Plenty of thought clearly went into the presentation and Gavin regularly hosted 8am media briefings before league and Championship games for a number of seasons.
By 2019, all that was gone, Gavin presumably realising that he didn’t actually need the media, and it wasn’t until before the All-Ireland final that he agreed to his first round table sit-down this year.
Truth be told, few in the media complained as Gavin had long since mastered the art of speaking without saying anything of substance at all, something Éamonn Fitzmaurice picked up on in Kerry.
“If you were going to beat them, it wasn’t by sitting down doing interviews or giving nuggets, particularly when you were getting nothing out of their camp — either from players or management,” noted Fitzmaurice in an Irish Examiner interview.
Still, not even Gavin could keep his guard up for seven whole years and the ex-Dublin boss did drop enough nuggets of intrigue over the years to remember him by.

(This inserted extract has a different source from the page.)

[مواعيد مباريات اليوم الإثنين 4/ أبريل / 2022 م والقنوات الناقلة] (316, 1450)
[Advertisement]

On the death of Kevin Heffernan in January 2013: “We mentioned before the game (O’Byrne Cup final) the virtues and what Kevin brought to the game of football. He was a visionary, a strategist, and those guys stand on his shoulders. Certainly I, and the guys in our dressing room, wouldn’t be where we are in Dublin GAA without the vision of Kevin Heffernan.”
On Championship reform: “There was a very good suggestion of completely revamping the National League and merging it with the All-Ireland series that was made back around 2000 and I think that’s the template that we’ll eventually need to get to.”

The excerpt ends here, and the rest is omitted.